Thus the safety of all in the ship is assured; not one of them can be lost in the storm, for the will of God cannot be disappointed. When He settles a matter, it shall come to pass. This is the undeniable teaching of Scripture: “Surely as I have thought, so shall it come to pass, and as I have purposed, so shall it stand . . . For the Lord of hosts hath purposed, and who shall disannul it? and His hand is stretched out, and who shall turn it back? . . . He doeth according to His will in the army of heaven, and among the inhabitants of the earth, and none can stay His hand, or say unto Him, ‘What doest Thou? . . . the people . . . were gathered together for to do whatsoever Thy hand and Thy counsel foreordained to come to pass’ (Gr.) . . . For God hath put in their hearts to fulfill His will, and to agree, and give their kingdom unto the beast, until the words of God shall be fulfilled” (Isa. 14:24, 27; Dan. 4:35; Acts 4:27f.; Rev. 17:17). Our Reformed Confessions are not in any stronger, more “Calvinistic,” or more “objectionable” (!) language.

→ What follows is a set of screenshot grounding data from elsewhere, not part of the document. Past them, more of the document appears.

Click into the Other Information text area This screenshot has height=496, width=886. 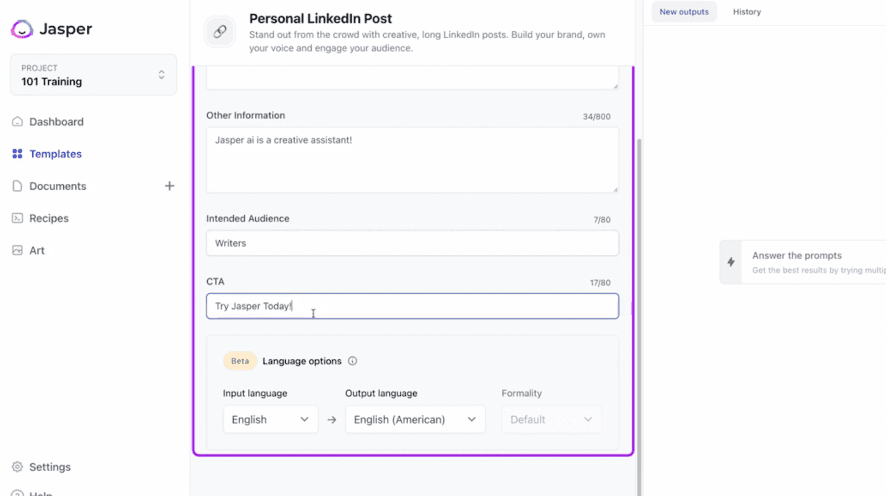[x=413, y=160]
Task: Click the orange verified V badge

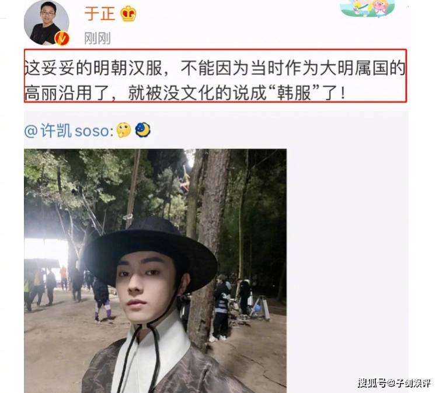Action: point(62,38)
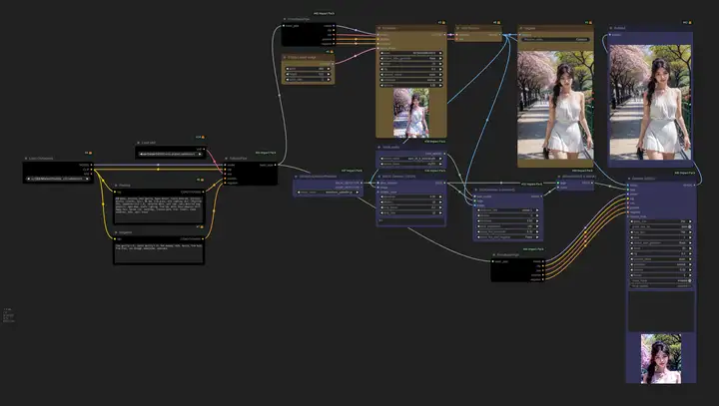This screenshot has width=719, height=406.
Task: Click the basic_pipe output socket on ToBasicPipe node
Action: pyautogui.click(x=276, y=165)
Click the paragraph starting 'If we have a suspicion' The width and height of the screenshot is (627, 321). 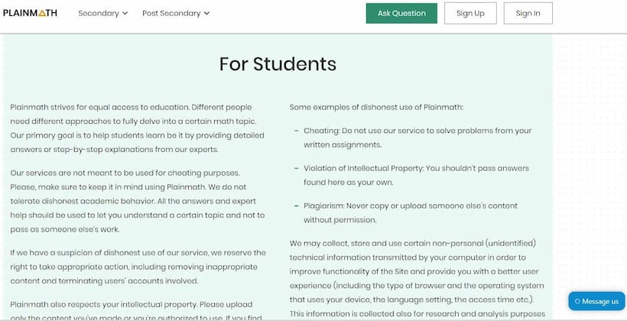click(x=138, y=267)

But the certainty of the decree of God as revealed to Paul did not make him fatalistic, careless, or think that all exhortation was needless. For Divine exhortation is often the means of realizing a promise. Such was the case here, “Except these abide in the ship; ye cannot be saved” (31). Was Paul referring to a condition in the decree of God? Is His purpose not absolute, but conditional? the condition being that all remain in the ship? So the Arminian would understand it saying that it was in the power of these men to leave the ship and so frustrate God’s purpose. If the men had not stayed on the vessel, God’s purpose could not have been realized as planned. He would have to resort to the emergency measure bf a miracle! The implication is concerning any sinner? that he cannot be saved without his own efforts. Scripture denies this. The promise (24) is as absolute as possible. Verse 22 declares the preordained end of the decree of God, and in that end He could have saved them by a pure miracle; but He did not. He rather ordained the use of means (31) to that end. Predestination is not inconsistent with human freedom, nor does it remove all motives for human exertion. It was absolutely certain that all those who were in the ship with Paul were to be saved. Yet it was equally certain that in order to secure this end, the sailors had to remain aboard. Both end and means are sovereignly and certainly fixed in the decree of God, and so neither must nor can fail. The means was the seafarers remaining in the ship, and the means are always inseparably connected with the end. There is no end to be expected without the means God has ordained to the end. And failure or refusal to use God-ordained means is to tempt God (Luke 4:9, 12). So the one means of remaining with the ship was secured by another relative means, namely this very exhortation of Paul (31), and its effect on the soldiers related in the next verse. One of the means God employs in executing His purpose is to frustrate the purposes of men (cf. v. 42f.). But God leaves nothing to chance, contingency or the whims of man; for under such circumstances God’s purpose would be a failure, and the possibility would remain that not a man in the world would be saved.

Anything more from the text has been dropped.